L’emploi du loch et de la boussole élude la question et ne la résout pas; il consiste à déterminer d’heure en heure la position du navire par la grandeur et la direction du chemin parcouru. Un flotteur nommé loch est dans ce but jeté à la mer, et l’on suppose qu’il y reste immobile; l’écart du navire pendant trente secondes étant alors multiplié par 120 est considéré comme le chemin parcouru pendant une heure dans la direction indiquée par la boussole. Les erreurs d’une telle méthode peuvent dans une courte traversée s’élever à plusieurs degrés.

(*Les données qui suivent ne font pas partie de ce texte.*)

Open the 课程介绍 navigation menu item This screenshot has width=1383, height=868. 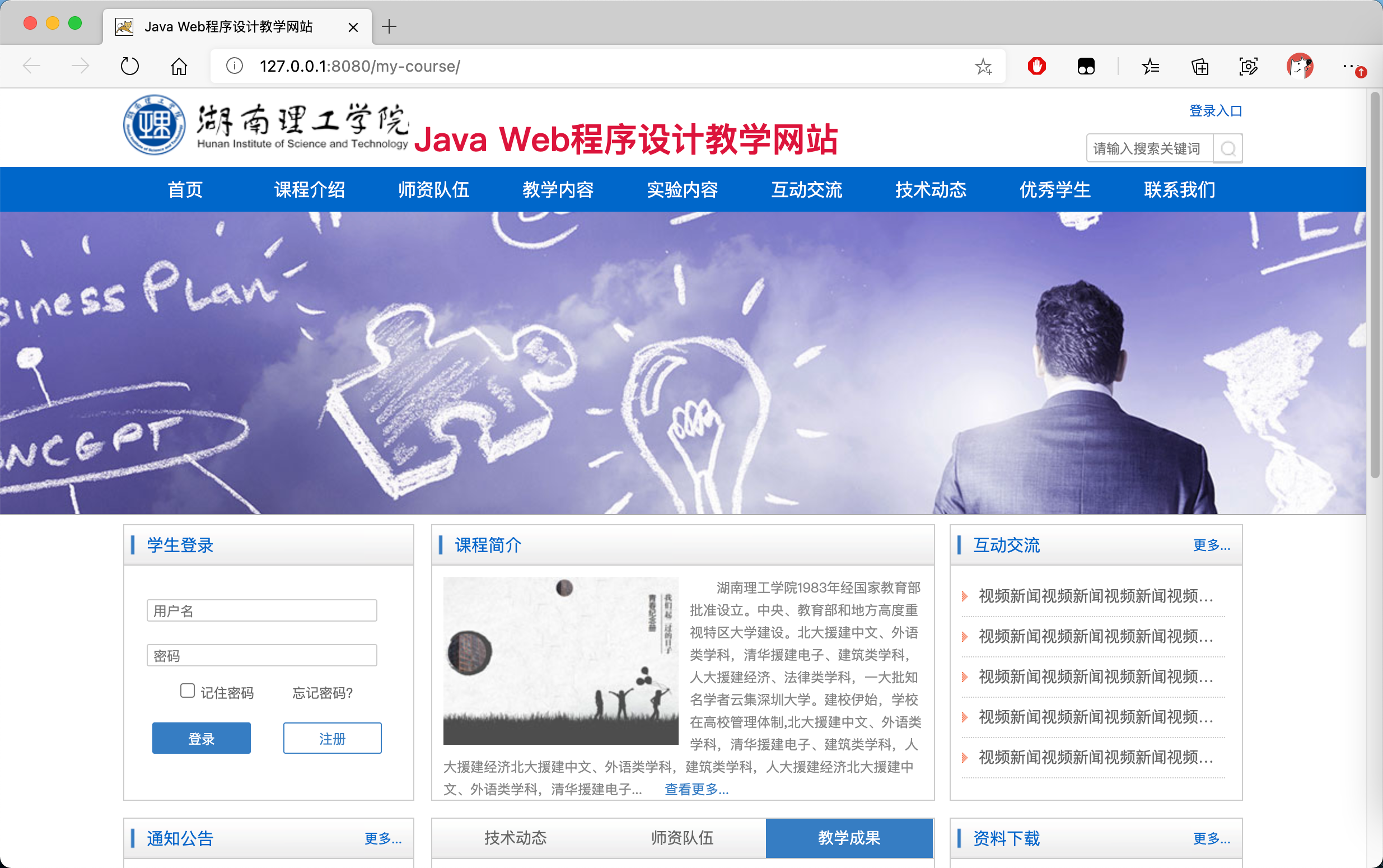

L’heure étant la même sur tous les points d’un même méridien, il suffirait pour connaître la longitude d’obtenir, directement ou indirectement, l’heure exacte du lieu d’où l’on est parti; mais si l’on songe que quatre minutes d’erreur correspondent à un degré, c’est là en pratique une très-grande difficulté; construire une horloge qui, après plusieurs mois de traversée, ne laisse pas craindre d’erreur de cet ordre, semblait au XVIIe siècle une entreprise impossible, et Jean-Baptiste Morin, qui le premier proposa une solution raisonnable du problème, doutait qu’une créature mécanique, fût-elle l’œuvre du diable, pût atteindre une telle précision idvero, dit-il, an ipsi dæmonio possibile sit, nescio.